[Opening The data section]

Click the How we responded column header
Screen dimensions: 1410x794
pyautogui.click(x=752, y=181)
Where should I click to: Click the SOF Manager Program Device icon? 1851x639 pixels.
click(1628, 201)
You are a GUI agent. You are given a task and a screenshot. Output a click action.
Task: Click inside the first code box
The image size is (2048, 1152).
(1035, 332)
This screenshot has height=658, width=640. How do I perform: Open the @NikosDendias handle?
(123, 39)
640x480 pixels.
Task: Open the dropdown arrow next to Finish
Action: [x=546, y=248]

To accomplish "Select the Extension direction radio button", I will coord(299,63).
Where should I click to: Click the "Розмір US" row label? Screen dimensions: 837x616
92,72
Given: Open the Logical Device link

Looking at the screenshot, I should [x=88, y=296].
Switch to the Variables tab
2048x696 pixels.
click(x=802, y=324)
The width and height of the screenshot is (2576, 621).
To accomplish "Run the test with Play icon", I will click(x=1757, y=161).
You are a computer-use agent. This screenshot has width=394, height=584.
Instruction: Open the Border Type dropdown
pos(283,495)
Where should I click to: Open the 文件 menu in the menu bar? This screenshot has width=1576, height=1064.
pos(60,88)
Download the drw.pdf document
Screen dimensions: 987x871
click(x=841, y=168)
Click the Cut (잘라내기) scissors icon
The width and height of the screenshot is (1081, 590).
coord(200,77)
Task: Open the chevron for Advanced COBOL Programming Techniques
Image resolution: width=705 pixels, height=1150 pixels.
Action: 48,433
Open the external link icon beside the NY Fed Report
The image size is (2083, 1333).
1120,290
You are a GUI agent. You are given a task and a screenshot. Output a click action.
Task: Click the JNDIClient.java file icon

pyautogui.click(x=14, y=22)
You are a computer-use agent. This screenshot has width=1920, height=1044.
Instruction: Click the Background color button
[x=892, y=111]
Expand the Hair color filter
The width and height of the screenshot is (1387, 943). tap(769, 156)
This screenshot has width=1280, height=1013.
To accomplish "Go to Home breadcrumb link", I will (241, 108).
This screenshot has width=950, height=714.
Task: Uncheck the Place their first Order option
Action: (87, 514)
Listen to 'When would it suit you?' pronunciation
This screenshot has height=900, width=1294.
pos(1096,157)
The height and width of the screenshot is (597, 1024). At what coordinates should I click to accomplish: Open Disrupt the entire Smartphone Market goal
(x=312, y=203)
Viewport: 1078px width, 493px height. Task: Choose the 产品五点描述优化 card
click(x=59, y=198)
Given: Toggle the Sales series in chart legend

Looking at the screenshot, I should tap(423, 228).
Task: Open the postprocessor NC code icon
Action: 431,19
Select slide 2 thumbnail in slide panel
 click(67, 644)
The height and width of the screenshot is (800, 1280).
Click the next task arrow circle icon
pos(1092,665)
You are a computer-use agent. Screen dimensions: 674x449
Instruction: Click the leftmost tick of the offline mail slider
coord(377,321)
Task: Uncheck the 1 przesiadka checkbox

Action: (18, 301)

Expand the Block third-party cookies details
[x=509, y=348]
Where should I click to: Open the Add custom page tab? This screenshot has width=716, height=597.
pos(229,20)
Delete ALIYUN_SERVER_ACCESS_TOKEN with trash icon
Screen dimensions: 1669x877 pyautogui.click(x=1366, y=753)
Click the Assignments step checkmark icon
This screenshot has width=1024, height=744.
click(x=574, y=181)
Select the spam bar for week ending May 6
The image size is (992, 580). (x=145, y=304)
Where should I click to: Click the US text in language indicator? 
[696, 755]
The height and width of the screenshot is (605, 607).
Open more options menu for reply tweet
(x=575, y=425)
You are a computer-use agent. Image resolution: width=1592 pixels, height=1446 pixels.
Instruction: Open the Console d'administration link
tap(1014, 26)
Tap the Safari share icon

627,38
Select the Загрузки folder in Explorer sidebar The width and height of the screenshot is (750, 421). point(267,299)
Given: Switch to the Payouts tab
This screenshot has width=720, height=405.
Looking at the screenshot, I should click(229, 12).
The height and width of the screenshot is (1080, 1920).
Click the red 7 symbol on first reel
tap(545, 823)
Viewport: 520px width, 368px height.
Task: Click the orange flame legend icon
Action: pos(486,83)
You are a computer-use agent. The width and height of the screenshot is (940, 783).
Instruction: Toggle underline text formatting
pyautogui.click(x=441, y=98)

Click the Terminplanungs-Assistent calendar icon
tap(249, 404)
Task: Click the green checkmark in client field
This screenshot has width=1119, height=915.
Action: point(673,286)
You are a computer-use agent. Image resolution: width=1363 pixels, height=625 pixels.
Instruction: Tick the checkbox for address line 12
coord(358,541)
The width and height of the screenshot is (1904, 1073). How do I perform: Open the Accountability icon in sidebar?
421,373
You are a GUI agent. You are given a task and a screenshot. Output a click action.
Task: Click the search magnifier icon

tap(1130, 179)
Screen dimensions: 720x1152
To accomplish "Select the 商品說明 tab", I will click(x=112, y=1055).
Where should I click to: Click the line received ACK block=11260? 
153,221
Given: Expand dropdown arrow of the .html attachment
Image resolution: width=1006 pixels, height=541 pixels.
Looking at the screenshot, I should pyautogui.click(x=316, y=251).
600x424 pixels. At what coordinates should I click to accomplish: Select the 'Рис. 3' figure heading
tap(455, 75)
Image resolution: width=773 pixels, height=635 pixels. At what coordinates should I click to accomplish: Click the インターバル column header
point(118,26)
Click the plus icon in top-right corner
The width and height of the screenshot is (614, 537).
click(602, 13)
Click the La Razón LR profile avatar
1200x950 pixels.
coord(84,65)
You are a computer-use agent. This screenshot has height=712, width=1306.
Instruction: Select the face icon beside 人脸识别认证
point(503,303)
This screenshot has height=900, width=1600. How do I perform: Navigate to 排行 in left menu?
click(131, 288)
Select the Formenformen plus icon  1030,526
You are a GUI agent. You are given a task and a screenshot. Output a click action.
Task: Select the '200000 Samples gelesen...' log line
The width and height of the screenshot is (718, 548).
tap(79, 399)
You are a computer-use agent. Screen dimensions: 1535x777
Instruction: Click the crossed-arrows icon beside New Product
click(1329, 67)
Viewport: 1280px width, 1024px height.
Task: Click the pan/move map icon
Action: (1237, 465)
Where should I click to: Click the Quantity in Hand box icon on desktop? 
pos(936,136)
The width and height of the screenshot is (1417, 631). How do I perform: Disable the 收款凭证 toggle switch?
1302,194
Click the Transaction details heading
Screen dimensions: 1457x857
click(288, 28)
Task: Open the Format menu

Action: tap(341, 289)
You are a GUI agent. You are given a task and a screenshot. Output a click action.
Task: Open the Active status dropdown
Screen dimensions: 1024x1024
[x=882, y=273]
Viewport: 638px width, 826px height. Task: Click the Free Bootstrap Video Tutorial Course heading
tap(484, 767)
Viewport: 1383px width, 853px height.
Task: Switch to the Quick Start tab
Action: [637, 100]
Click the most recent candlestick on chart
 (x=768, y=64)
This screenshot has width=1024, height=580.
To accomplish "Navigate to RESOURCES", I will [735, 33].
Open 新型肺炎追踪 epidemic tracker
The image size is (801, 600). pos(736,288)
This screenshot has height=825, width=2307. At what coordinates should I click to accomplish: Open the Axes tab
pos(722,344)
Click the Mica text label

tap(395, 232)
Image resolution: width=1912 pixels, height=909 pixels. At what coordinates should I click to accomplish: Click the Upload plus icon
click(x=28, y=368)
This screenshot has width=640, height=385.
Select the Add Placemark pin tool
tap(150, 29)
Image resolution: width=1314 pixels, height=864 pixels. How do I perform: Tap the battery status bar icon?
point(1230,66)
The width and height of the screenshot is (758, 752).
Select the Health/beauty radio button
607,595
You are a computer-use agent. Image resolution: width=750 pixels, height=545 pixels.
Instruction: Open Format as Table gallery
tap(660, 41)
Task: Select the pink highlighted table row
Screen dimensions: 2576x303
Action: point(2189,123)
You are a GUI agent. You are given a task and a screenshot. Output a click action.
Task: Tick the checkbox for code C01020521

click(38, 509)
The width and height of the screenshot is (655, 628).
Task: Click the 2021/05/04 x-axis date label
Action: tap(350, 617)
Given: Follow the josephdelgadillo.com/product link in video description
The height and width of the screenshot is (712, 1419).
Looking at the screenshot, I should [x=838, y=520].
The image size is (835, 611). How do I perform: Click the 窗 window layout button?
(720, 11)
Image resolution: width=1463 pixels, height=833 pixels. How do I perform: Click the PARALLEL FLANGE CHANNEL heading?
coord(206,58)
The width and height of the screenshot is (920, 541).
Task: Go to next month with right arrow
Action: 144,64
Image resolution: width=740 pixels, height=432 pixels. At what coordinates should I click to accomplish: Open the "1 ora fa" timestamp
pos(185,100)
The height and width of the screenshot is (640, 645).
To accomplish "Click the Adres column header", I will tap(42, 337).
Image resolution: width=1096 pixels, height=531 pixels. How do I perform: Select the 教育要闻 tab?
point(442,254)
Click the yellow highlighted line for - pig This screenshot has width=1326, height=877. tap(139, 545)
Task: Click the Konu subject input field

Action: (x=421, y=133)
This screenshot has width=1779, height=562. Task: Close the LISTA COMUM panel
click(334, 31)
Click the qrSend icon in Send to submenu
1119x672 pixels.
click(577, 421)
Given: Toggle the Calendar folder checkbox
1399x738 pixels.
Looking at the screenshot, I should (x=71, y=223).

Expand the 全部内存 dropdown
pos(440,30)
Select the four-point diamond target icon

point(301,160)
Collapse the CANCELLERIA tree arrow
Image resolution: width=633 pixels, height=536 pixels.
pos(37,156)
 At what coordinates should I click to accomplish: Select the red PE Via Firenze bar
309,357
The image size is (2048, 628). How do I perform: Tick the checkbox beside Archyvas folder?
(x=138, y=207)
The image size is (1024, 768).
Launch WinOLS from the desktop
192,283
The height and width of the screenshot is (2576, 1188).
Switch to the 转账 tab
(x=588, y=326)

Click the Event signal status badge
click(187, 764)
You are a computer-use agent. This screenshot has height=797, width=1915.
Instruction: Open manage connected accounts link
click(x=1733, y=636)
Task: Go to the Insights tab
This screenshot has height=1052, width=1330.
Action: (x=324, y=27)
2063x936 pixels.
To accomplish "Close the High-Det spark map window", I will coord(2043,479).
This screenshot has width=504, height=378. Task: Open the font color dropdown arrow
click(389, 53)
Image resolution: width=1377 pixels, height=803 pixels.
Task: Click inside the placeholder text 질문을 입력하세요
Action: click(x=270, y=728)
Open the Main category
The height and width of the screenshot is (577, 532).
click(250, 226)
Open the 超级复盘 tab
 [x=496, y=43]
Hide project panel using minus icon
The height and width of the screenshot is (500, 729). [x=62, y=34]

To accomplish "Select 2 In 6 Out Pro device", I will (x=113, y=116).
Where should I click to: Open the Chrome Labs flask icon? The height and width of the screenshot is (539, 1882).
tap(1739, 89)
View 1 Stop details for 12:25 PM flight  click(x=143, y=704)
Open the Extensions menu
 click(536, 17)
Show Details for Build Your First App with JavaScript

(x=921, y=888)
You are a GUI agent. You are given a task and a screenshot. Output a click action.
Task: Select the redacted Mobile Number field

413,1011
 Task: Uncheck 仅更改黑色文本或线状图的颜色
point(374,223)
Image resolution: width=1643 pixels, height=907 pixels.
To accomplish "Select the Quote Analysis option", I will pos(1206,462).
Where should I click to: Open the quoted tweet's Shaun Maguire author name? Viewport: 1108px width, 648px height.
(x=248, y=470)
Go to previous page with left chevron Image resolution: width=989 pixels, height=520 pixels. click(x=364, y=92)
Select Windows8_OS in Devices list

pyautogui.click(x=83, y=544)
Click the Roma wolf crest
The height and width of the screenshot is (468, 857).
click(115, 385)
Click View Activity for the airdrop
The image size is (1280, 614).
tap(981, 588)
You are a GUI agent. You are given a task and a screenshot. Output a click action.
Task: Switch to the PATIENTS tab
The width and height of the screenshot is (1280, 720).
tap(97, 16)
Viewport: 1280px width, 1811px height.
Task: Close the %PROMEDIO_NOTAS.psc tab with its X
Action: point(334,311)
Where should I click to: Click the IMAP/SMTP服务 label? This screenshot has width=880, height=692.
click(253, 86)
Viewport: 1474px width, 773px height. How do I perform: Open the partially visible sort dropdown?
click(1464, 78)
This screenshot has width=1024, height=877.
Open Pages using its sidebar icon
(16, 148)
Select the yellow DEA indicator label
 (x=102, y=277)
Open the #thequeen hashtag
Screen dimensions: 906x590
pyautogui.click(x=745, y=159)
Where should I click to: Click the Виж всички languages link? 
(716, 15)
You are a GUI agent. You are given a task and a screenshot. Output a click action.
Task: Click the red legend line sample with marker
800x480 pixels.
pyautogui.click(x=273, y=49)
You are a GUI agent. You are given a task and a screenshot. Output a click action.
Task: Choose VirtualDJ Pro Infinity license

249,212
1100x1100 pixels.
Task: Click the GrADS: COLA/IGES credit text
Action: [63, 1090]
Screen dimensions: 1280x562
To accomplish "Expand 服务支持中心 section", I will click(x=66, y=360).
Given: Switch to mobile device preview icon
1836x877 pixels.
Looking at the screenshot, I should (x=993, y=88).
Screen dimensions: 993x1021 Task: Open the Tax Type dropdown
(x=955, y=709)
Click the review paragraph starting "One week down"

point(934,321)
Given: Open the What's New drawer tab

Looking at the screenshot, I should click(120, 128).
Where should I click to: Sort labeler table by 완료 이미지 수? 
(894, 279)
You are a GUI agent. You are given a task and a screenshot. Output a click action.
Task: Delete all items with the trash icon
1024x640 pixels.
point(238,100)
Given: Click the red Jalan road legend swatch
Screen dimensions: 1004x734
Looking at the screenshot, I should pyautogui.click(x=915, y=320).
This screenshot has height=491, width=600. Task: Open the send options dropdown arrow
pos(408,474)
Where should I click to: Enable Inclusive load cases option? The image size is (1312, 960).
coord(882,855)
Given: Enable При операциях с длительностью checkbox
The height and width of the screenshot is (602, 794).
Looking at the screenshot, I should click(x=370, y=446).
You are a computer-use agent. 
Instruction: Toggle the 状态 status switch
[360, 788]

[Closing The data section]

» Assignment
Go line by line through the data, copying each one that contains the word "highlighted".

» Result below
Task: Select the pink highlighted table row
Click the yellow highlighted line for - pig This screenshot has width=1326, height=877. tap(139, 545)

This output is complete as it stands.